#### [Stated goal]
Copy these items again, changing "row" to "entry" and leaving everything else as it is.

Begin

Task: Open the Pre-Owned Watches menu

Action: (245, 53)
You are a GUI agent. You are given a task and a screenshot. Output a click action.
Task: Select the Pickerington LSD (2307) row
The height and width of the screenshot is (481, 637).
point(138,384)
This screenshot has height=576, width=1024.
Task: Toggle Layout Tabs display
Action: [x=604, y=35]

End

#### [Solution below]
Task: Open the Pre-Owned Watches menu

Action: (245, 53)
You are a GUI agent. You are given a task and a screenshot. Output a click action.
Task: Select the Pickerington LSD (2307) entry
The height and width of the screenshot is (481, 637).
point(138,384)
This screenshot has height=576, width=1024.
Task: Toggle Layout Tabs display
Action: [x=604, y=35]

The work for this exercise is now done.